What is being asked: Output exactly the lines spanning from the line containing "Focus Area (23, 2219)" to the last line of the entries, inclusive.

Data extracts:
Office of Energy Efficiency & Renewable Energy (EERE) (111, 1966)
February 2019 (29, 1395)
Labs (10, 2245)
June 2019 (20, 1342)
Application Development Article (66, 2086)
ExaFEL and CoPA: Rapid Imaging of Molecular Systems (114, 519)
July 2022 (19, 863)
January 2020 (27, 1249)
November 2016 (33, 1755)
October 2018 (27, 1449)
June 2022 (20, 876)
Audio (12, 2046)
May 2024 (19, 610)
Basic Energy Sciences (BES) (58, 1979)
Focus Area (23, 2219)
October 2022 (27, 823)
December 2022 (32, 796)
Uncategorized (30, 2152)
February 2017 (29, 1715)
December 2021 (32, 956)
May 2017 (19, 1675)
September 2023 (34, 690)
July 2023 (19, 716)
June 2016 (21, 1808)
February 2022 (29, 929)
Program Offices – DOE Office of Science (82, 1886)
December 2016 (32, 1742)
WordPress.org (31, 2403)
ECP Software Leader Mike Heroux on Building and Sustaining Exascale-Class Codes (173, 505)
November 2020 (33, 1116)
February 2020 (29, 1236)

Solution for this exercise:
Focus Area (23, 2219)
October 2022 (27, 823)
December 2022 (32, 796)
Uncategorized (30, 2152)
February 2017 (29, 1715)
December 2021 (32, 956)
May 2017 (19, 1675)
September 2023 (34, 690)
July 2023 (19, 716)
June 2016 (21, 1808)
February 2022 (29, 929)
Program Offices – DOE Office of Science (82, 1886)
December 2016 (32, 1742)
WordPress.org (31, 2403)
ECP Software Leader Mike Heroux on Building and Sustaining Exascale-Class Codes (173, 505)
November 2020 (33, 1116)
February 2020 (29, 1236)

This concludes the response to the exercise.